**Texto de origen**
▽
Capítulo 7

Los reyes de Hattusas

Si queremos dar un breve resumen de la historia de los hititas deberíamos previamente precisar lo que se entiende por «historiografía», por cuanto el sujeto se presta ciertamente a confusión. Al subrayar el carácter científico de su obra, los historiadores de los siglos XIX y XX han querido dar un poco la sensación de que la historiografía es una ciencia y que lo que ellos han escrito es estrictamente científico.

Ahora bien, lo único que en la historiografía merece el nombre de ciencia es la crítica histórica, perfeccionada en el siglo XIX, que aquilata el conjunto de métodos que permiten averiguar, mediante la utilización de los procedimientos más modernos, y con la colaboración de todas las disciplinas científicas, la autenticidad de las fuentes históricas, anales, documentos, cartas y toda clase de tradiciones, o sea que consiste en una investigación a fondo que tiene por única finalidad comprobar la legitimidad, la validez y la procedencia del material entre el cual hará el historiador su selección, influido éste entonces por su propia individualidad y por el espíritu de su época, teniendo presente, además, el aspecto histórico que desee hacer destacar.

Si no tenemos presente esta última limitación, es en el historiador alemán Leopold von Ranke (1795-1886) en quien encontramos la mejor definición de lo que conocemos por «interpretación de las fuentes históricas». En el prólogo de su Historia de los pueblos latinos y germánicos de 1494 a 1514, dice:

«A la historia se le ha asignado la doble tarea de juzgar el pasado y de orientar a las generaciones futuras; esta obra no aspira a tanto; quiere únicamente presentar los acontecimientos tal como se desarrollaron».
△
**Datos registrados**
▽
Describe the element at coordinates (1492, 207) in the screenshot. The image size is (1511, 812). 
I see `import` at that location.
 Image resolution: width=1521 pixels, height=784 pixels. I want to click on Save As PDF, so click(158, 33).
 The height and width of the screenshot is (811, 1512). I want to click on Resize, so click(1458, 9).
△
**Descripción de la tarea**
Prosigue el texto sobre los reyes de Hattusas y la historiografía a partir de su última frase. El material no tiene ningún papel en esto.

**Respuesta del ejercicio**
«… tal como se desarrollaron…». Esta afirmación expresa una convicción filosófica que solamente podía surgir en un siglo en el que las ciencias naturales gozaban de una primacía absoluta, y lleva implícita la certidumbre de que, igual que todo lo demás, así podría reconstituirse ni más ni menos que como una combinación química, la cual es el resultado de sus diversos elementos, la vida y la decadencia de los pueblos que fueron.

Si tomáramos al pie de la letra esta afirmación de Ranke, deberíamos condenar irremisiblemente a todos los grandes historiadores. No escaparían a la censura Heródoto (no solamente conocido como «el padre de la Historia», sino también como «el padre de la mentira»), Tucídides, Tácito, Suetonio (sobre todo este último, que para algunos no es más que un vulgar recopilador de anécdotas). A la categoría de cronistas pasarían Froissart, Voltaire e incluso Edward Gibbon, y lo mismo decimos de los grandes maestros de la historia moderna, de Herder, Carlyle, Nietzsche a Spengler y a Toynbee.

Sin embargo, la mayoría consideramos sus obras como verdaderos documentos históricos, aun cuando cualquier estudiante moderno pueda señalar con el dedo sus monumentales errores.

Verdad es que Oswald Spengler (1880-1936) expone una opinión diametralmente opuesta a la de Ranke cuando en tono polémica declara: «La historiografía es hacer obra de imaginación, es poesía», o sea que, según él, el historiador no debe limitarse a considerar los acontecimientos como fueron, sino que debe, además, tratar de interpretarlos.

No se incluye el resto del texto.